Tracking #: 2010-08762
Authors: Berger et al.

Dear Prof. Robert,
We are pleased to inform you that the PNAS Editorial Board has given final approval of your letter to the Editor for online publication. The author(s) of the published manuscript have been invited to respond to your feedback. If they provide a response, it may appear online concurrently with your letter.

Now we are looking forward (?) Alan Templeton’s answer, even though I suspect this short letter is not going to have any impact on his views!

Evidence and evolution (5)

Posted in Books, Statistics with tags , , , , , , , , , , , , on April 29, 2010 by xi'an

“Tout étant fait pour une fi n, tout est nécessairement pour la meilleure fi n. Remarquez bien que les nez ont été faits pour porter des lunettes, aussi avons-nous des lunettes.” Voltaire, Candide, Chapitre 1.

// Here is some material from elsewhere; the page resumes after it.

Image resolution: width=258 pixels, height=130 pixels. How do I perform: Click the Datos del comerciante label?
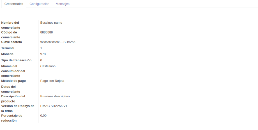[11, 89]
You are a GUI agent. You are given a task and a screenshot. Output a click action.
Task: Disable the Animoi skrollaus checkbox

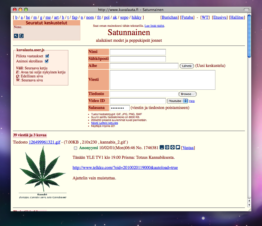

I am now done with my review of Sober’s Evidence and Evolution: The Logic Behind the Science, Posting about each chapter along the way helped me a lot to write down the review over the past few days. Its conclusion is that

Evidence and Evolution is very well-written, with hardly any typo (the unbiasedness property of AIC is stated at the bottom of page 101 with the expectation symbol E on the wrong side of the equation, Figure 3.8c is used instead of Figure 3.7c on page 204, Figure 4.7 is used instead of Figure 4.8 on page 293, Simon Tavaré’s name is always spelled Taveré, vaules rather than values is repeated four times on page 339). The style is sometimes too light and often too verbose, with an abundance of analogies that I regard as sidetracking, but this makes for an easier reading (except for the sentence “the key to answering the second question is that the observation that X = 1 and Y = 1 produces stronger evidence favoring CA over SA the lower the probability is that the ancestors postulated by the two hypotheses were in state 1”, on page 314, that still eludes me!). As detailed in this review, I have points of contentions with the philosophical views about testing in Evidence and Evolution as well as about the methods exposed therein, but this does not detract from the appeal of reading the book. (The lack of completely worked out statistical hypotheses in realistic settings remains the major issue in my criticism of the book.) While the criticisms of the Bayesian paradigm are often shallow (like the one on page 97 ridiculing Bayesians drawing inference based on a single observation), there is nothing fundamentally wrong with the statistical foundations of the book. I therefore repeat my earlier recommendation in favour of Evidence and Evolution, Chapters 1 and (paradoxically) 5 being the easier entries. Obviously, readers familiar with Sober’s earlier papers and books will most likely find a huge overlap with those but others will gather Sober’s viewpoints on the notion of testing hypotheses in a (mostly) unified perspective.

And, as illustrated by the above quote, I found the sentence from Voltaire’s Candide I wanted to include. Of course, this 12 page review may be overly long for the journal it was intended for, Human Genetics, in which case I will have to find another outlet for the current arXived version. But I enjoyed reading this book with a pencil and gathered enough remarks along the way to fill those twelve pages.